Please output the data below exactly as given, starting at its first line and stopping after the line that contains "Viewport: 1200px width, 630px height.".

◆ Exercise inputs ◆

<<<<

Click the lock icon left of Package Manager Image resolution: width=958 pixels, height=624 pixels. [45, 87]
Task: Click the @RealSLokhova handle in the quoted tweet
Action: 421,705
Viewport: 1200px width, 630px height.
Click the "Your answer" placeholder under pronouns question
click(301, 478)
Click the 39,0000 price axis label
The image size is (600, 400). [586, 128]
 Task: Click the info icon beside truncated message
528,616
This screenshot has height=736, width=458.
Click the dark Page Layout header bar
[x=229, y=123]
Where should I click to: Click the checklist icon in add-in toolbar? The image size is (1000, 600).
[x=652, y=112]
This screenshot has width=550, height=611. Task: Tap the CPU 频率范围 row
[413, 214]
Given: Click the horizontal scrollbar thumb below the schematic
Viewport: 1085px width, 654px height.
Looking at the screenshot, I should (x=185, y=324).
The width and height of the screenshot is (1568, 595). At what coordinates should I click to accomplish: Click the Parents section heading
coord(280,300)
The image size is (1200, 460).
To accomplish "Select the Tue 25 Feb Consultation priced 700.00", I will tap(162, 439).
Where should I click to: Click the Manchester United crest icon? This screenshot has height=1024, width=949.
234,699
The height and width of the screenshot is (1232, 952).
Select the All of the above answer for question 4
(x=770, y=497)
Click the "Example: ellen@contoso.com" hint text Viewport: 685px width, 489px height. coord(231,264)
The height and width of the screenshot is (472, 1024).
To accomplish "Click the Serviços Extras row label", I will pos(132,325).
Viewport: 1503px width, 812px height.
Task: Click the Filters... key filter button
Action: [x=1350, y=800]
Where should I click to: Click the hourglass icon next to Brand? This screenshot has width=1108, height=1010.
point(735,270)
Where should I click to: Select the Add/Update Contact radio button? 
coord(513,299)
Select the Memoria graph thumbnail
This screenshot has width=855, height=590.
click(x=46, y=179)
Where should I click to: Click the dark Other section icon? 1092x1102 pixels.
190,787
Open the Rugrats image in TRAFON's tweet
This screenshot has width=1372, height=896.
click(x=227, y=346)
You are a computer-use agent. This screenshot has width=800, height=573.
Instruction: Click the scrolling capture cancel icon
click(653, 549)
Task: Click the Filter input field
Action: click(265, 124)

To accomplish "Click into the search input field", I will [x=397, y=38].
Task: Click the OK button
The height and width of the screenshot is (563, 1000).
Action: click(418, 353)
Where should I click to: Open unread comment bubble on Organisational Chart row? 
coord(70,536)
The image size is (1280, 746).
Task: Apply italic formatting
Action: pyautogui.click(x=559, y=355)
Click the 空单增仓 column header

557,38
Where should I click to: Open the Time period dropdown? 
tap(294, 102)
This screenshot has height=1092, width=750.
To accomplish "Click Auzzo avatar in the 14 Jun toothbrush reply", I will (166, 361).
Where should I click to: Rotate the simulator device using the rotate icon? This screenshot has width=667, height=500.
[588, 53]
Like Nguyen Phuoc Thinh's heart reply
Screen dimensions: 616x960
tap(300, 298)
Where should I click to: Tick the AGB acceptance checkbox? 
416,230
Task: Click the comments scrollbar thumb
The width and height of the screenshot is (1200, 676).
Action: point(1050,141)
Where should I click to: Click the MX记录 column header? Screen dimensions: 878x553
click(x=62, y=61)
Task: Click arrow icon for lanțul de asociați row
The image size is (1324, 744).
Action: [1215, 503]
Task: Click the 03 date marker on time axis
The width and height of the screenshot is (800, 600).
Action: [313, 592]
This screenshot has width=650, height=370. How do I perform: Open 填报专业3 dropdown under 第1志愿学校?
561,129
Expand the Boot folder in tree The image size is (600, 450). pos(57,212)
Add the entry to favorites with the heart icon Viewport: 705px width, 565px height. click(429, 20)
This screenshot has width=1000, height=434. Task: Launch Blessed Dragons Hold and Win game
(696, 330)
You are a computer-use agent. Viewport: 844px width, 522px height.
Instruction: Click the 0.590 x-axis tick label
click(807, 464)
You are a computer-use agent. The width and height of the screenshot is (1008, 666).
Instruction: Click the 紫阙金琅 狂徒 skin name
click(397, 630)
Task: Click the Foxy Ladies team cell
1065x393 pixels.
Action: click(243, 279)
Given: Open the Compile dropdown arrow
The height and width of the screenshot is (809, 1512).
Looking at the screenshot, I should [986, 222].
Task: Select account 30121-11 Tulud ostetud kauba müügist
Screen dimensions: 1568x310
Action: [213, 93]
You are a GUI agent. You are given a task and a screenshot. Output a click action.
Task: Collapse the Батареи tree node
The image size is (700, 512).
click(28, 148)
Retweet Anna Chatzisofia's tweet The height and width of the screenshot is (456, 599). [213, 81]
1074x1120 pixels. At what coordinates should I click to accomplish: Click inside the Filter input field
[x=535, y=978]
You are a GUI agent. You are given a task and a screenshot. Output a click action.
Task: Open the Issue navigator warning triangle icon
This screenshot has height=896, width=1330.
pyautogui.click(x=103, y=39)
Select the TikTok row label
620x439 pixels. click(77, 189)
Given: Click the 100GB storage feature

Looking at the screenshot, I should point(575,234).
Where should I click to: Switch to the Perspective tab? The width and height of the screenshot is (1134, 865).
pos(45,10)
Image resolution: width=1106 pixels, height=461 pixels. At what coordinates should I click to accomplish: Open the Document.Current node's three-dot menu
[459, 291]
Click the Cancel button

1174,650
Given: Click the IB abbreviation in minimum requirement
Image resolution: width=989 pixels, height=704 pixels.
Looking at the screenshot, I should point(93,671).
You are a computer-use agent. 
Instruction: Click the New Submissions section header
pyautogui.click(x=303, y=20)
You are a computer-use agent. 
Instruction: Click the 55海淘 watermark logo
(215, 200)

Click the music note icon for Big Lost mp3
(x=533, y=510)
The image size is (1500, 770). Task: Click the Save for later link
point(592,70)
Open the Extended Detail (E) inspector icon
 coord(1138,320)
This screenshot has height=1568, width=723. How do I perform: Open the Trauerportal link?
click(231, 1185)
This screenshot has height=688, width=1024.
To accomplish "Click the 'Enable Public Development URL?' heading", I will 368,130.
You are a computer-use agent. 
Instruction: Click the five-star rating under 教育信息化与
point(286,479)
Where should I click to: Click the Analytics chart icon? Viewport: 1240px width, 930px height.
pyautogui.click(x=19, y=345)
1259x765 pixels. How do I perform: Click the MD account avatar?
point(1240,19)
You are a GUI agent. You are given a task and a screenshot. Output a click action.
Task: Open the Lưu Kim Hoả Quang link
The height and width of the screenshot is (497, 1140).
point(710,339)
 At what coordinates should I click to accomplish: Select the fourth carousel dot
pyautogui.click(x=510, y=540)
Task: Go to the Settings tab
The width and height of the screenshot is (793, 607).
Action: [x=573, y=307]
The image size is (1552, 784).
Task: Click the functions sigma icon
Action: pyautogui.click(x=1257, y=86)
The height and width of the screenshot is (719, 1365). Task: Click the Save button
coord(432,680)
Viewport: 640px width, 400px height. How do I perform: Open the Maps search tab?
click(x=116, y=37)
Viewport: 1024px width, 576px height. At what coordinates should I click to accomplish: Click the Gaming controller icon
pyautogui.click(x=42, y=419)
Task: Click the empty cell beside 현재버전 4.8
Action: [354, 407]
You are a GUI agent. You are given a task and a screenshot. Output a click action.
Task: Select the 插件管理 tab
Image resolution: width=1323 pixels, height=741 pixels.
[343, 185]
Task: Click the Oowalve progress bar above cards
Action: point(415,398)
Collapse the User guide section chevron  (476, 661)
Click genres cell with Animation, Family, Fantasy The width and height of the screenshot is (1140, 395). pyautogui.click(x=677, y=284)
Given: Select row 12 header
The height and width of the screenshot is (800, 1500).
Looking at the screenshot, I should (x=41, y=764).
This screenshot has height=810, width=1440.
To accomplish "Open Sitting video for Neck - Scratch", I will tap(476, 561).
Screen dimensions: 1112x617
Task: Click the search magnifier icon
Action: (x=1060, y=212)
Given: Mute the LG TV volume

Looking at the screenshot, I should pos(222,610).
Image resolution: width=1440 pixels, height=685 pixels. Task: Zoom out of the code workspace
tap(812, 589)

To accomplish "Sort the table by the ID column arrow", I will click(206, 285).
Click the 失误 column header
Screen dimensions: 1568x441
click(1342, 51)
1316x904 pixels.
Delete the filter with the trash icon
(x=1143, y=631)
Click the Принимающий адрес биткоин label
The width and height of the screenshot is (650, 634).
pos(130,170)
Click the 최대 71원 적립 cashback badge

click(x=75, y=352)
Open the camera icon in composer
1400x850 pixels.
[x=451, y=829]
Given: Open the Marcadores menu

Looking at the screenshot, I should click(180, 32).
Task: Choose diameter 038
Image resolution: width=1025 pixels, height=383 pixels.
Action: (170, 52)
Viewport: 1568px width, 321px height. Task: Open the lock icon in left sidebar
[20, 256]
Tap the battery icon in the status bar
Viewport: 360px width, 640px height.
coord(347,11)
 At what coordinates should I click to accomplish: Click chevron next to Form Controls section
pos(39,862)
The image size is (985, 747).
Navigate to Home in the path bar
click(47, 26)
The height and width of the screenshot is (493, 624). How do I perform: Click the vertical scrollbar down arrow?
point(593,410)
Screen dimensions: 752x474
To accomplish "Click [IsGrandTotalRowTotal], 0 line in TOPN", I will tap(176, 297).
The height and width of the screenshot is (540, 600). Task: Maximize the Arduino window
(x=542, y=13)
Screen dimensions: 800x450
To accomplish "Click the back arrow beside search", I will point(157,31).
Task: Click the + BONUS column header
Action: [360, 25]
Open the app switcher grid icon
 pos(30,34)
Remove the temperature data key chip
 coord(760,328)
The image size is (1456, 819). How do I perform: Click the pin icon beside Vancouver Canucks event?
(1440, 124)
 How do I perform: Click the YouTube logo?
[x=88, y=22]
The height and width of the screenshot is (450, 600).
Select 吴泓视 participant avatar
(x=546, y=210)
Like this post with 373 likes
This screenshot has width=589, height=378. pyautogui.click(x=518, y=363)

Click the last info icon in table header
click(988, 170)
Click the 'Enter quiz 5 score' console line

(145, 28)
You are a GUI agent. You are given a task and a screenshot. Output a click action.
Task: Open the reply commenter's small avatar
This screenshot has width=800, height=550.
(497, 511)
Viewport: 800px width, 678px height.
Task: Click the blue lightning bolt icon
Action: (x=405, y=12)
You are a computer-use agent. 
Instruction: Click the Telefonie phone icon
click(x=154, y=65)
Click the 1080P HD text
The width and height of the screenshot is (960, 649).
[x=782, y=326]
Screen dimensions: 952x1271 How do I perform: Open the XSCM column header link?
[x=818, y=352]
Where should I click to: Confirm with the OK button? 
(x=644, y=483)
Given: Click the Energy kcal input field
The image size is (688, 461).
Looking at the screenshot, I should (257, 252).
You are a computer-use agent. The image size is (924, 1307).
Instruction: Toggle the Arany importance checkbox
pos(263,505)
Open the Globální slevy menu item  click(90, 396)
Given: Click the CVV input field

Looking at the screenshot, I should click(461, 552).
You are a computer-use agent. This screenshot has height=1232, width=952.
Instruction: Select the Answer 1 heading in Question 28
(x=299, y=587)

>>>>

◆ Result for this task ◆
Click the lock icon left of Package Manager Image resolution: width=958 pixels, height=624 pixels. [45, 87]
Task: Click the @RealSLokhova handle in the quoted tweet
Action: 421,705
Viewport: 1200px width, 630px height.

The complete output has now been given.